I was reading about windmill failures and ended up at this site. I didn't realize there were so many miserable wind farm failures

http://www.moorsydeactiongroup.org.uk/safety.html


----------



## BuzzKill (Oct 27, 2008)

Nice.....


----------



## drsparky (Nov 13, 2008)

They have been putting them up all over here. I did not know they had so many failures.


----------



## nolabama (Oct 3, 2007)

sweeet and I thought they just killed baby eagles


----------



## drsparky (Nov 13, 2008)

Here is a photo of my service van next to one of 28 turbins at a local wind farm. We have a radio repeter on this mountain before they wind farm was built. They built the road but I still have to snowshoe the last two hundred yards.


----------



## Zog (Apr 15, 2009)

Yesterday there was a major failure of a wind turbine in the Seattle, WA area, the entire thing came apart and one of the blades cut a cow in half, my buddy out there has some photos he promised to send, it was his customers turbine, he did all the electical testing for the farm.


----------



## wildleg (Apr 12, 2009)

Zog said:


> Yesterday there was a major failure of a wind turbine in the Seattle, WA area, the entire thing came apart and one of the blades cut a cow in half, my buddy out there has some photos he promised to send, it was his customers turbine, he did all the electical testing for the farm.

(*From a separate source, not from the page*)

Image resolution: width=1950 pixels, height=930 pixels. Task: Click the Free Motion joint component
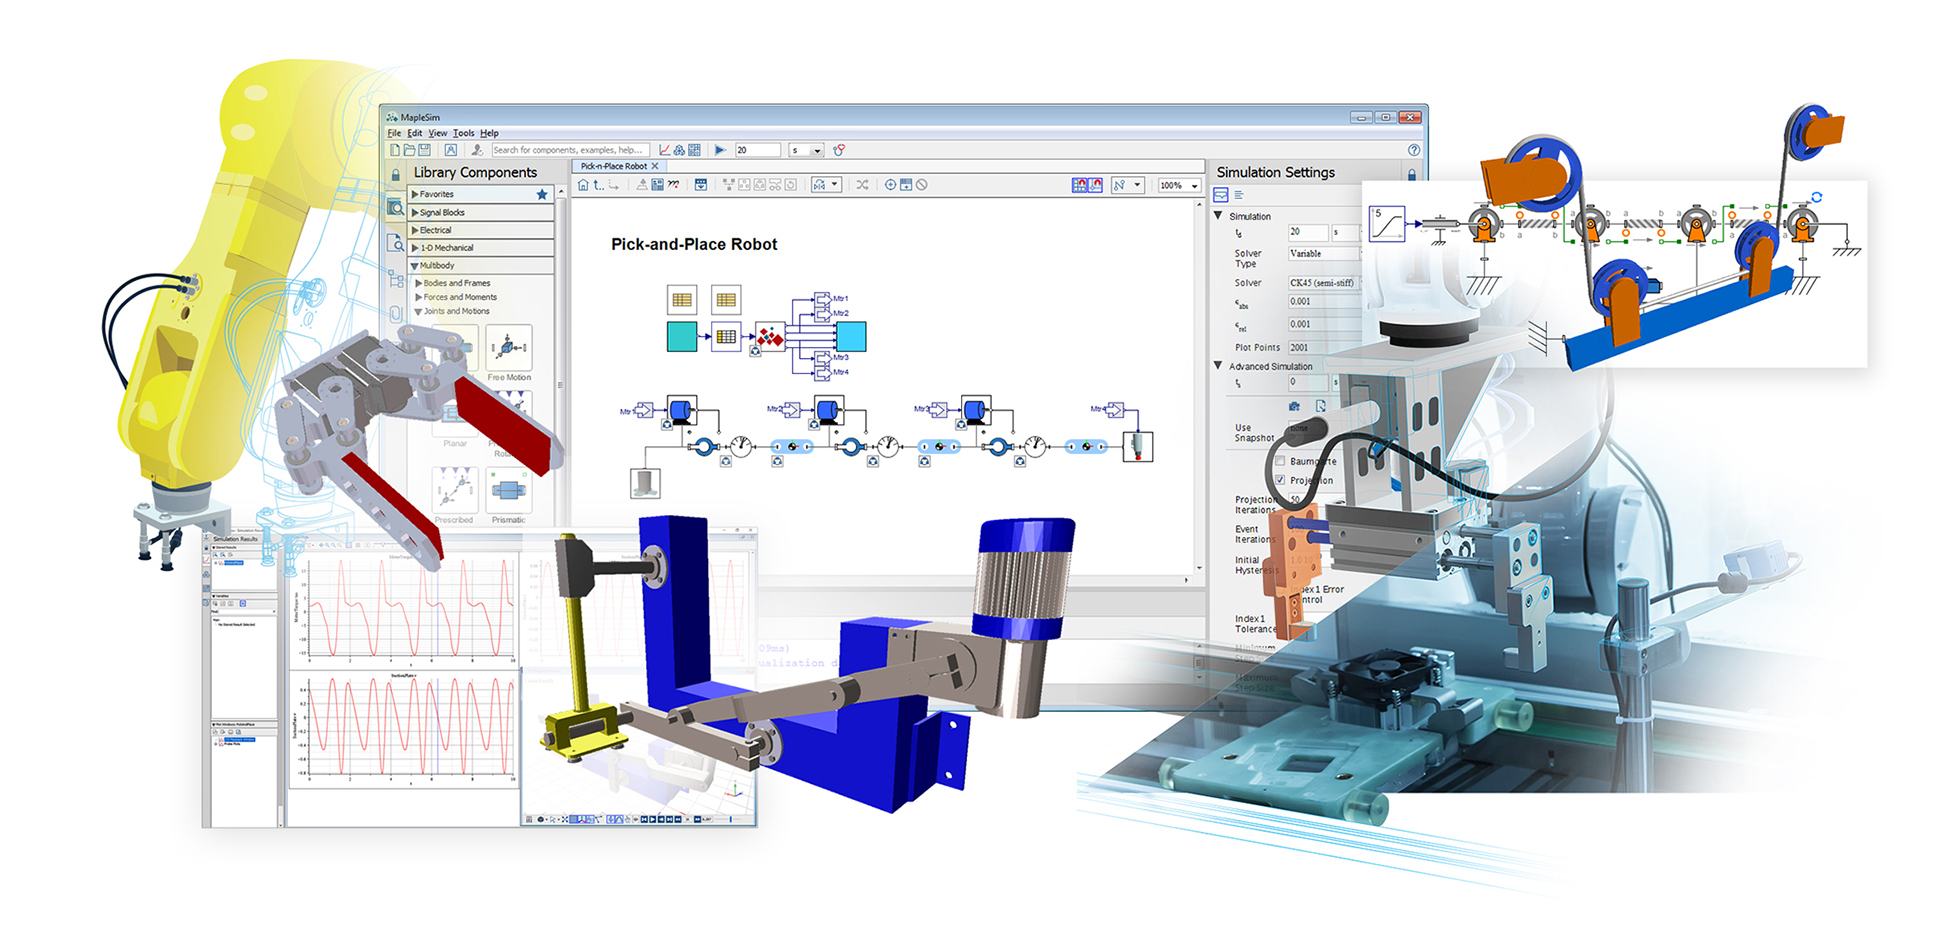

wow, I hope they got out there and cut up the steaks before the coyotes and birds got to it (do they have coyotes in wash ?)


----------



## william1978 (Sep 21, 2008)

Zog said:


> Yesterday there was a major failure of a wind turbine in the Seattle, WA area, the entire thing came apart and one of the blades cut a cow in half, my buddy out there has some photos he promised to send, it was his customers turbine, he did all the electical testing for the farm.


 That steak was butterflyed a little early.:laughing::laughing:


----------



## nolabama (Oct 3, 2007)

Why cant i get a google news feed for that wind farm failure in Washington??


----------



## mattsilkwood (Sep 21, 2008)

I remember seeing on the news awhile back where the brakes messed up on one and it basicly exploded. I don't remeber where it was at though.


----------



## MisterCMK (Jul 5, 2009)

But I thought wind power was supposed to be a knight in shining armor? :lol:


----------



## te12co2w (Jun 3, 2007)

Never been in one of those things. How often does someone need to climb to the top of those things? Daily? Weekly? Weakly? Only when necessary? Most of the controls at the bottom? Do they have a lift system to get your tools & supplies up the top?


----------



## Rockyd (Apr 22, 2007)

nolabama said:


> Why cant i get a google news feed for that wind farm failure in Washington??


It's only news if a news agency reports it, is a myth!  Some things just don't need to be known.:whistling2:


----------